Skip site navigation (1) Skip section navigation (2)

Re: Query performance

From: Matthew Wakeling <matthew(at)flymine(dot)org>
To: S Arvind <arvindwill(at)gmail(dot)com>
Cc: pgsql-performance(at)postgresql(dot)org
Subject: Re: Query performance
Date: 2009-10-12 13:01:55
Message-ID: alpine.DEB.2.00.0910121350260.19472@aragorn.flymine.org (view raw or flat)
Thread:
Lists: pgsql-performance
On Mon, 12 Oct 2009, S Arvind wrote:
> I can understand left join, actually can any one tell me why sort operation is carried
> out and wat Materialize means...
> Can anyone explain me the mentioned plan with reason(s)?

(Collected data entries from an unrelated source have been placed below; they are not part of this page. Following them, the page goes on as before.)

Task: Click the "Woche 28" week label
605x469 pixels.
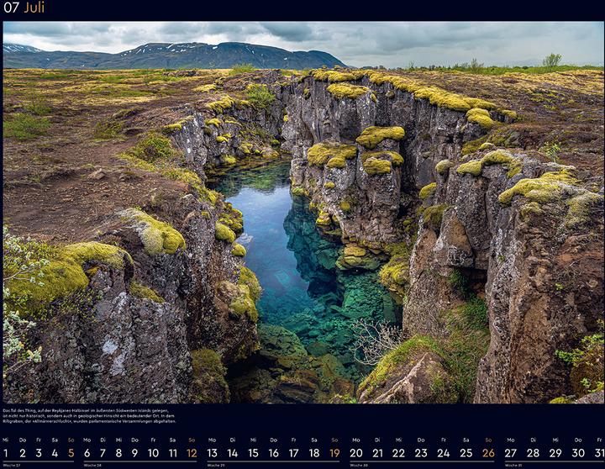Action: point(92,465)

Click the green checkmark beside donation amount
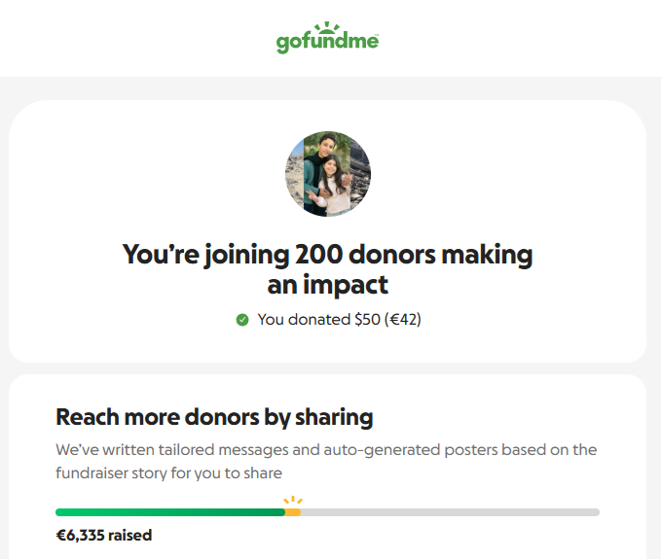pyautogui.click(x=242, y=319)
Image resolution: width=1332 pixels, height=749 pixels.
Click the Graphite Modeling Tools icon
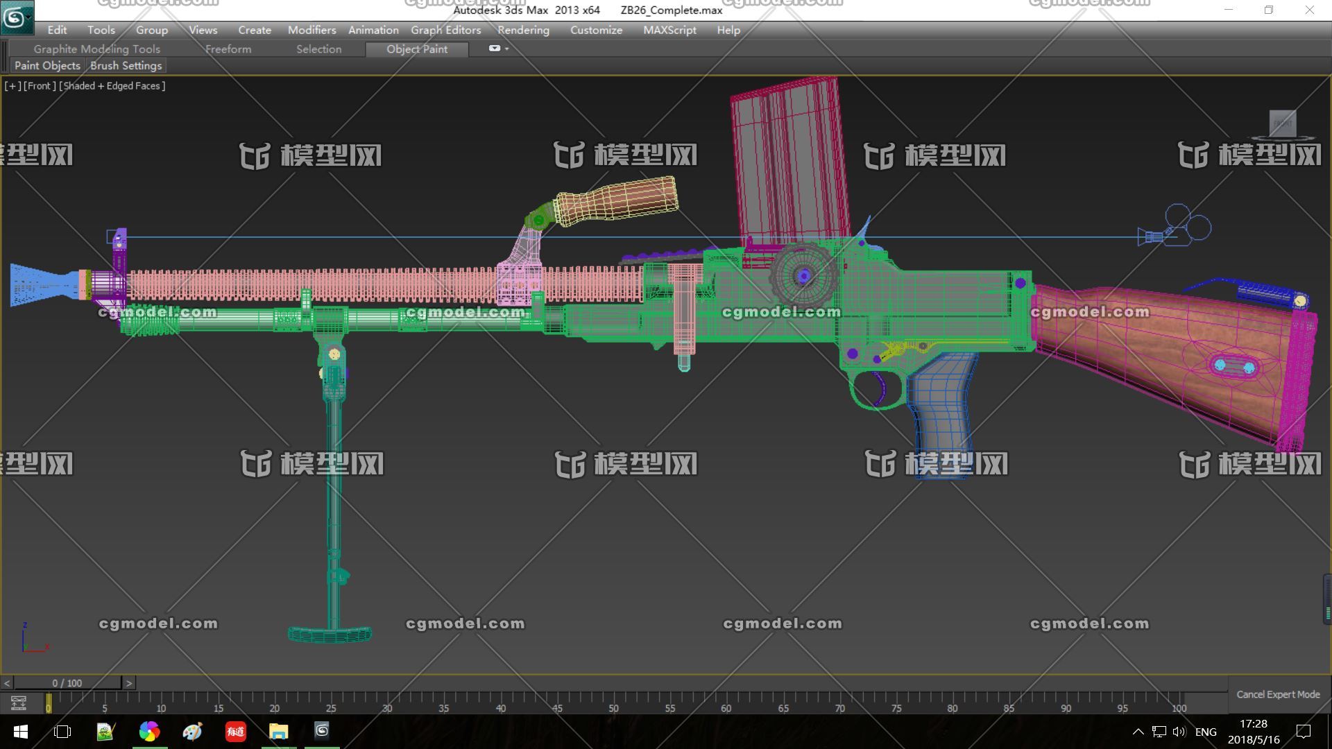(94, 49)
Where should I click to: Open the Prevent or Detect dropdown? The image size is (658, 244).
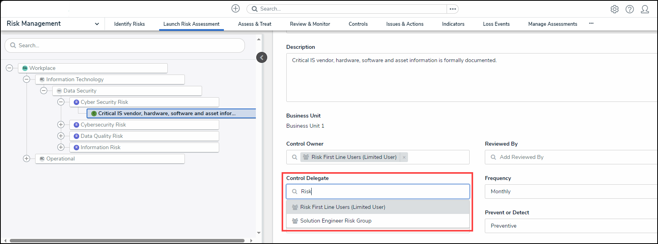click(x=569, y=226)
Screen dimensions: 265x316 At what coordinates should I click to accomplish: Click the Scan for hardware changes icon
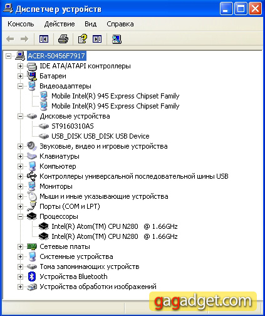point(117,39)
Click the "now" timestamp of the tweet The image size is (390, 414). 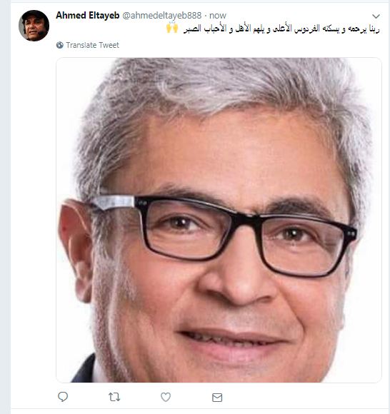(x=218, y=16)
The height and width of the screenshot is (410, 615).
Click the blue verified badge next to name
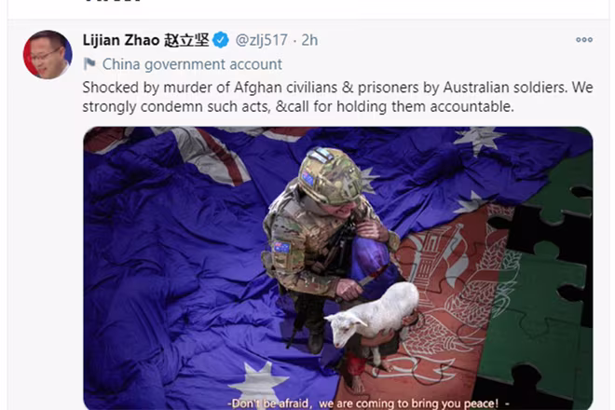pos(221,40)
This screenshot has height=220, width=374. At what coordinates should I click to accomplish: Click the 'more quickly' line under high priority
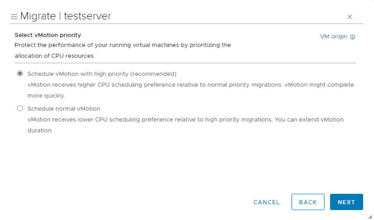[x=46, y=95]
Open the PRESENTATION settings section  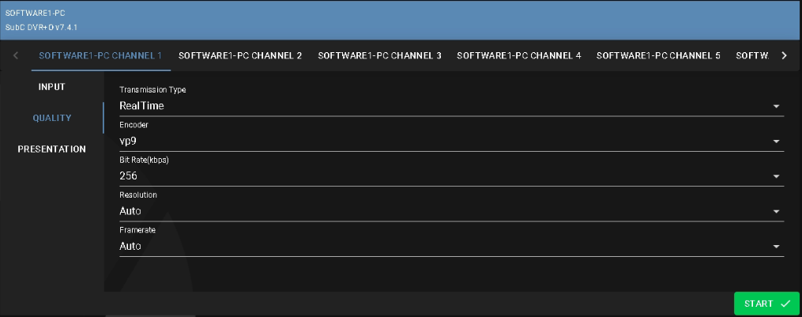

>  Merge Left Join  (cost=62451.86..67379.08 rows=286789 width=0)
>      Merge Cond: (a.id = b.id)
>      ->  Sort  (cost=18610.57..18923.27 rows=125077 width=8)
>          Sort Key: a.id
>          ->  Seq Scan on a  (cost=0.00..6309.77 rows=125077 width=8)
>      ->  Materialize  (cost=43841.28..47426.15 rows=286789 width=8)
>          ->  Sort  (cost=43841.28..44558.26 rows=286789 width=8)
>              Sort Key: b.id
>              ->  Seq Scan on b (cost=0.00..13920.89 rows=286789 width=8)

This is a merge join. A merge join joins together two streams of data, 
where both streams are sorted, by placing the two streams side by side and 
advancing through both streams finding matching rows. The algorithm can 
use a pointer to a position in both of the streams, and advance the 
pointer of the stream that has the earlier value according to the sort 
order, and therefore get all the matches.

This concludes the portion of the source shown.